> Dataset rows
────────
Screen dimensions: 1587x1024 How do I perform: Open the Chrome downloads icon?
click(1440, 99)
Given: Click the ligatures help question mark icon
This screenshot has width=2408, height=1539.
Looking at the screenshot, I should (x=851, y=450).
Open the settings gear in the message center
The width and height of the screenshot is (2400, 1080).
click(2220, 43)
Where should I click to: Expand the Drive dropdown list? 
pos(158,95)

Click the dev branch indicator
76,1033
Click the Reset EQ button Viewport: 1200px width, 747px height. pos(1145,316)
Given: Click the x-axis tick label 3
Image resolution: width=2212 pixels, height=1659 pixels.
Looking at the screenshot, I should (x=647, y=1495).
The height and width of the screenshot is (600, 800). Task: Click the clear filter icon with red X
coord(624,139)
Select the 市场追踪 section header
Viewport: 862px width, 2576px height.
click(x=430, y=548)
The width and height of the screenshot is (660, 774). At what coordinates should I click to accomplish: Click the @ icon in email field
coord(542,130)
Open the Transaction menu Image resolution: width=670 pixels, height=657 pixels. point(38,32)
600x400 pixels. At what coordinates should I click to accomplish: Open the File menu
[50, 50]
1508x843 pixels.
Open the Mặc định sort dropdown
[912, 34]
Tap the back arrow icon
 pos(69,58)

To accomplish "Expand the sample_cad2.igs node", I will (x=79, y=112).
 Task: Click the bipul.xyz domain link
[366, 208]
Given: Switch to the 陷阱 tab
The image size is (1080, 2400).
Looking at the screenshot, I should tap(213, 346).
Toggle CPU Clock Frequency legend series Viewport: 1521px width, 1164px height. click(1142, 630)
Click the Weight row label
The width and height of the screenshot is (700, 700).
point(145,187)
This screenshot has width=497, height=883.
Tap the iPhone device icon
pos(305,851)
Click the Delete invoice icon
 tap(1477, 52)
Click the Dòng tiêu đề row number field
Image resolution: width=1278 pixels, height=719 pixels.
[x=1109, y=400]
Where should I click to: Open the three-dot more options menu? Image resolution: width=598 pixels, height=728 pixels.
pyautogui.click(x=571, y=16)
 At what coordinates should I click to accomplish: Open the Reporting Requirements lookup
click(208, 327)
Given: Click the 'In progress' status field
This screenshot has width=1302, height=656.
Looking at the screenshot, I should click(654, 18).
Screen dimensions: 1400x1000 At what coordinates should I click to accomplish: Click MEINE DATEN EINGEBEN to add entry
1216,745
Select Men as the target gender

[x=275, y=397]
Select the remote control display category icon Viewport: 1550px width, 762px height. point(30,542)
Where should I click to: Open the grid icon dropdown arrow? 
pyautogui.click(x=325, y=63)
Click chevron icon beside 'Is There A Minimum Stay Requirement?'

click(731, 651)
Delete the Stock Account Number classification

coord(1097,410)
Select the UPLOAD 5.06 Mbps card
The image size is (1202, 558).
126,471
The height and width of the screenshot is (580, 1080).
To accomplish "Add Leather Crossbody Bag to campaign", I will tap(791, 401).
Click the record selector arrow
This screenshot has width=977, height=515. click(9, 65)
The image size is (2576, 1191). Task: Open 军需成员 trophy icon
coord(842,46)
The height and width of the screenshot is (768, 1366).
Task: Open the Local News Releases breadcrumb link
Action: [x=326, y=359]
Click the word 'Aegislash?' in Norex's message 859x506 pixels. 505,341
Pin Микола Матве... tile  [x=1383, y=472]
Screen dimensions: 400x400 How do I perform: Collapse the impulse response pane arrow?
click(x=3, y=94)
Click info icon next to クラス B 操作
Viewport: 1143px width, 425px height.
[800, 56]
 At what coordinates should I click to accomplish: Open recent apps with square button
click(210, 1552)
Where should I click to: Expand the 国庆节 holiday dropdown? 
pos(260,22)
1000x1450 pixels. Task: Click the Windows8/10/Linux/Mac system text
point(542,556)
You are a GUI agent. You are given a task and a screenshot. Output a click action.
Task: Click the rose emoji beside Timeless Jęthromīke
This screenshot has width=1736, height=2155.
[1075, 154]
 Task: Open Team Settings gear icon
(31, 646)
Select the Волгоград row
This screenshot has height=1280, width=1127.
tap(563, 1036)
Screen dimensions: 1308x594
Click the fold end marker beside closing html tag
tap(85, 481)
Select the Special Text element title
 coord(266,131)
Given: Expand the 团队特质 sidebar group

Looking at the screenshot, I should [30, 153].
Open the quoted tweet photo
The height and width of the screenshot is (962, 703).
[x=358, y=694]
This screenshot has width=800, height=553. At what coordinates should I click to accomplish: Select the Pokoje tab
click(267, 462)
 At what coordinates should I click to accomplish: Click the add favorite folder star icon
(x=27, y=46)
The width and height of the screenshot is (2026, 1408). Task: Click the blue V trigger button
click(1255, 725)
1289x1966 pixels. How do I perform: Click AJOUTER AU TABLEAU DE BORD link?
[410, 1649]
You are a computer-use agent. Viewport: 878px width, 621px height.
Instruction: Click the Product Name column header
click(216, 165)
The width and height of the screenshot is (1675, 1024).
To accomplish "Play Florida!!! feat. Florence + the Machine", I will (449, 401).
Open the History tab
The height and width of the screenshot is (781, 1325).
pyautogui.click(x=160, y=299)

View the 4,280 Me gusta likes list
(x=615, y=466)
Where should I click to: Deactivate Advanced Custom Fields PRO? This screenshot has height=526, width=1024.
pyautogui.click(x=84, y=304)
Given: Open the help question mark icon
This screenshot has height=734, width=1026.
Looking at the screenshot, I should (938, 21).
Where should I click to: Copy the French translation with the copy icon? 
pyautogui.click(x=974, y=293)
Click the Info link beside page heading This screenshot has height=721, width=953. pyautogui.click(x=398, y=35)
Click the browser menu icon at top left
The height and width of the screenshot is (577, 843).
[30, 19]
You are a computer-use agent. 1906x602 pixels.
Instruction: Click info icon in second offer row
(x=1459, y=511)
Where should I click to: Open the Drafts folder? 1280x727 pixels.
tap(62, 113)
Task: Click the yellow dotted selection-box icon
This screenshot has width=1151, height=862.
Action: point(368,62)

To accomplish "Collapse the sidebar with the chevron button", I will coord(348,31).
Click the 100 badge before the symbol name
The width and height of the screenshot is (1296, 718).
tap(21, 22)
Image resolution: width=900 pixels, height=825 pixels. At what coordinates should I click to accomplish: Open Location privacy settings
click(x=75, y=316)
────────
> Direction
Copy the data lines verbatim, starting at the line with "Select the Special Text element title" and ending with the line with "click(267, 462)", both lines included.

> Complete output
Select the Special Text element title
 coord(266,131)
Given: Expand the 团队特质 sidebar group

Looking at the screenshot, I should [30, 153].
Open the quoted tweet photo
The height and width of the screenshot is (962, 703).
[x=358, y=694]
This screenshot has width=800, height=553. At what coordinates should I click to accomplish: Select the Pokoje tab
click(267, 462)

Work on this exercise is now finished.